### Written task
Restate the records starting at the line containing "Zaeemah (89, 1701)" and ending at the line containing "Breast Feeding In Islam (348, 2468)", substituting "Sign Up" for "Create Account" and leaving everything else unchanged.

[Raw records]
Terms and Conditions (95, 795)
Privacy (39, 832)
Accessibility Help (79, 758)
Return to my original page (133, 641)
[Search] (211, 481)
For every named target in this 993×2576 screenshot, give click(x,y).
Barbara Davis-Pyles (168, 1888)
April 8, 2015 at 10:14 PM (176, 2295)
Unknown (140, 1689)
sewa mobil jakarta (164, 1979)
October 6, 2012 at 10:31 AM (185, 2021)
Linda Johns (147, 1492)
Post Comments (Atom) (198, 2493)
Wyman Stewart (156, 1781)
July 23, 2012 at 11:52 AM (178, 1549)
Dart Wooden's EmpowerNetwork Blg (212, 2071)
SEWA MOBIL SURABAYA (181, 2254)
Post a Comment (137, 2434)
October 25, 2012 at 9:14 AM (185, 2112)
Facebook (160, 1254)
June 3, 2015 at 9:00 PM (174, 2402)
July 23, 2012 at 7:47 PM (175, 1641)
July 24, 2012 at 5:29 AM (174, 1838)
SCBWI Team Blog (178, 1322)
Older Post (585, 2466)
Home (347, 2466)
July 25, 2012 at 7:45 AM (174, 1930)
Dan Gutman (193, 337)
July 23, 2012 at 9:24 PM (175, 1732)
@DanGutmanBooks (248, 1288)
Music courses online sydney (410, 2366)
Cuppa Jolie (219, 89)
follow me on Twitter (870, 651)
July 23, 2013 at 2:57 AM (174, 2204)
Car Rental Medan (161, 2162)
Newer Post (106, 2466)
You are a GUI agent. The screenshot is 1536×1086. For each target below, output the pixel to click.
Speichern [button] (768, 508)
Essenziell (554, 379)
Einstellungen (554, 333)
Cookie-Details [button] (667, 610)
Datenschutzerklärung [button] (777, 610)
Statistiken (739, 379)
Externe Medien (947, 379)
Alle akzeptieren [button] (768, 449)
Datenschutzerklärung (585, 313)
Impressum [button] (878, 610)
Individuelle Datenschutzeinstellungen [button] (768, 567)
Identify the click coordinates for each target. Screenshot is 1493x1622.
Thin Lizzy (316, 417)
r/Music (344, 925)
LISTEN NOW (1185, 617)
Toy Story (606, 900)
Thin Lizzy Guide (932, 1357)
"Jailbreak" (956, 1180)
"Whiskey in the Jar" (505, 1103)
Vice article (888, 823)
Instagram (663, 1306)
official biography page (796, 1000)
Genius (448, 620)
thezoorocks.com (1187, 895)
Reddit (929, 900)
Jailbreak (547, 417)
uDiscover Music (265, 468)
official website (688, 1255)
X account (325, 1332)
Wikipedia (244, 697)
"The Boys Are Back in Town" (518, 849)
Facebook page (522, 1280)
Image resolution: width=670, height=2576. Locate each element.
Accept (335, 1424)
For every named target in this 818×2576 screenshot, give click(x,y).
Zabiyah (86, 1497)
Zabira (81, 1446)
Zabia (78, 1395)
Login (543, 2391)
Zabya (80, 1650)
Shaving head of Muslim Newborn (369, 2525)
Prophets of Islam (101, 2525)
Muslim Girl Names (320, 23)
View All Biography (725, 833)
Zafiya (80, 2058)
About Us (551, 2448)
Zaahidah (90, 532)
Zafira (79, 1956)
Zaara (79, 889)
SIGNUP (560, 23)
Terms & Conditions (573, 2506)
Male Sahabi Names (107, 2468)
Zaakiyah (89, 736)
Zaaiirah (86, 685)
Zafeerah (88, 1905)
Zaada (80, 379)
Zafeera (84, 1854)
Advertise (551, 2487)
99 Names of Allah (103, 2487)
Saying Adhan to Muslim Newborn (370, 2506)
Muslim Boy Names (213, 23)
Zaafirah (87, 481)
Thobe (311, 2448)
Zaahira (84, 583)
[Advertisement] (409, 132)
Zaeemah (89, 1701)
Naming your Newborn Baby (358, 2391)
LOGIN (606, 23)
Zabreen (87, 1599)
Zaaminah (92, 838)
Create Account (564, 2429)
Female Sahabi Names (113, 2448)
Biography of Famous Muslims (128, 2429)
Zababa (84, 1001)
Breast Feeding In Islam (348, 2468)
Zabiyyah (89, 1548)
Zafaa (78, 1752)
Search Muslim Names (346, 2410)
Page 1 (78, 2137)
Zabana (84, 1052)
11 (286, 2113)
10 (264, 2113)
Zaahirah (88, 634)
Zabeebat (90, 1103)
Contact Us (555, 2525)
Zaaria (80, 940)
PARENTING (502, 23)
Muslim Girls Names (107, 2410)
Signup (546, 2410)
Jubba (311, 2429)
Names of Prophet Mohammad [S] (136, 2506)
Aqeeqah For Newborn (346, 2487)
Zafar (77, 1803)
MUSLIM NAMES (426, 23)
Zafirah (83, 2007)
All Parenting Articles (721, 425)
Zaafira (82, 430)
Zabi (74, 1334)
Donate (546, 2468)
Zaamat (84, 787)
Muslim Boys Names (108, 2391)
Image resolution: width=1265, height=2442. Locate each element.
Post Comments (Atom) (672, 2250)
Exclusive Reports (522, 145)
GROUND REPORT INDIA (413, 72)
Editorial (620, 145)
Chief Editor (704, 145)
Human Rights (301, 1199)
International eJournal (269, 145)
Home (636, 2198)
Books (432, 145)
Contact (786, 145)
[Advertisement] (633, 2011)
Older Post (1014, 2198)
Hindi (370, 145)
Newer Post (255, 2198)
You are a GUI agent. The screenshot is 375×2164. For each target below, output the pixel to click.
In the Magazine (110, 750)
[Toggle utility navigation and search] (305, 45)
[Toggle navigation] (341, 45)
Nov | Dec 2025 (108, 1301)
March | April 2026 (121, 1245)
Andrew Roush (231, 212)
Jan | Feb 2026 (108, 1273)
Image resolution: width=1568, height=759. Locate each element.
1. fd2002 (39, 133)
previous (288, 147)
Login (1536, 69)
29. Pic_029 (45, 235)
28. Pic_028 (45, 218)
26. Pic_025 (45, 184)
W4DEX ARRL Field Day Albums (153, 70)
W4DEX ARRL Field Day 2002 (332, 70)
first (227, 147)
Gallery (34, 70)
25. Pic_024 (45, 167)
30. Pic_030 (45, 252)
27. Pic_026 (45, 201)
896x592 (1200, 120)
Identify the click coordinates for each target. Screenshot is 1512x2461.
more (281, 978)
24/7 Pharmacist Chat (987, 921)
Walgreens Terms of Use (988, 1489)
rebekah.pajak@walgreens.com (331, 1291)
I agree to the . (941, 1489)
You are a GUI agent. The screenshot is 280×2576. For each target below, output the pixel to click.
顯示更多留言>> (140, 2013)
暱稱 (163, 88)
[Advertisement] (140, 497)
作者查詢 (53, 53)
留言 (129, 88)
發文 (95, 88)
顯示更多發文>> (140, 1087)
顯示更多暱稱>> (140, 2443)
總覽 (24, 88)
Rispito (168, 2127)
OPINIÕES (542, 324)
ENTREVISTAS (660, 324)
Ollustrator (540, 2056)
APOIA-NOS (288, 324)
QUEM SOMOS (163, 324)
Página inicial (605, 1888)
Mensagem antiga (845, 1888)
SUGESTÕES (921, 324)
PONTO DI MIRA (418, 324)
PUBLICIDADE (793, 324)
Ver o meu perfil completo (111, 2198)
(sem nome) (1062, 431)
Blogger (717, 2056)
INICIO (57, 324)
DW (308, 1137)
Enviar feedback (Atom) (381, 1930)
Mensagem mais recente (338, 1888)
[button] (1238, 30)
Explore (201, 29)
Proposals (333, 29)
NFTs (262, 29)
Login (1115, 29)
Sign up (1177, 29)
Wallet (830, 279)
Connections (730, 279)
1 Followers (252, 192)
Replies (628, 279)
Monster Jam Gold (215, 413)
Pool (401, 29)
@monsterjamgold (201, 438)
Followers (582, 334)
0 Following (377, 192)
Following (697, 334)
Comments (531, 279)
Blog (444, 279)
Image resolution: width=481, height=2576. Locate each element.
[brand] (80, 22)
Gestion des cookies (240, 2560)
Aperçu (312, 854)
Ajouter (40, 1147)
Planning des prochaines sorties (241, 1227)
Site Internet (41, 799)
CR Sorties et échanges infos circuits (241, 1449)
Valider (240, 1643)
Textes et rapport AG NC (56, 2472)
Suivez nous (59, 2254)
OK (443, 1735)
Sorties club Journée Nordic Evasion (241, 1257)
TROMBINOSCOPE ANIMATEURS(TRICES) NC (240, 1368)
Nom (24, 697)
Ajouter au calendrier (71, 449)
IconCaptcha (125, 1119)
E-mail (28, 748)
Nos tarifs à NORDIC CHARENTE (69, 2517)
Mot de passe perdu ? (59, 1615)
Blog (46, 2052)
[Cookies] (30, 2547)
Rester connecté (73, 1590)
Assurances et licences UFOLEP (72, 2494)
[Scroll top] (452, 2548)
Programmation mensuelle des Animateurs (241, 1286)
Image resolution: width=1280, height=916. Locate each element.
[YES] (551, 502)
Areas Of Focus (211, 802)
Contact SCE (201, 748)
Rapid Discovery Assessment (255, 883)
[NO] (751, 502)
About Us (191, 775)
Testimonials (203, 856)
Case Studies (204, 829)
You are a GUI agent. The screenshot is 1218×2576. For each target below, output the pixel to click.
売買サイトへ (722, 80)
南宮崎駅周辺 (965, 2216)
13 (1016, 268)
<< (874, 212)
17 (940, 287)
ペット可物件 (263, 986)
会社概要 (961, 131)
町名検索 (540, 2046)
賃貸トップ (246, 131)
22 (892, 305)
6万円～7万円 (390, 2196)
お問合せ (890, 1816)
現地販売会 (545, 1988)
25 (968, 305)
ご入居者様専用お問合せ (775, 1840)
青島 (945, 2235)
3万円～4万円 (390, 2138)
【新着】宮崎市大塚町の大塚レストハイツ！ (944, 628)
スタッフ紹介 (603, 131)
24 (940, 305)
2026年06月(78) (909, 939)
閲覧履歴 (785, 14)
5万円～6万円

### Result of the task
Zaeemah (89, 1701)
Naming your Newborn Baby (358, 2391)
LOGIN (606, 23)
Zabreen (87, 1599)
Zaaminah (92, 838)
Sign Up (564, 2429)
Female Sahabi Names (113, 2448)
Biography of Famous Muslims (128, 2429)
Zababa (84, 1001)
Breast Feeding In Islam (348, 2468)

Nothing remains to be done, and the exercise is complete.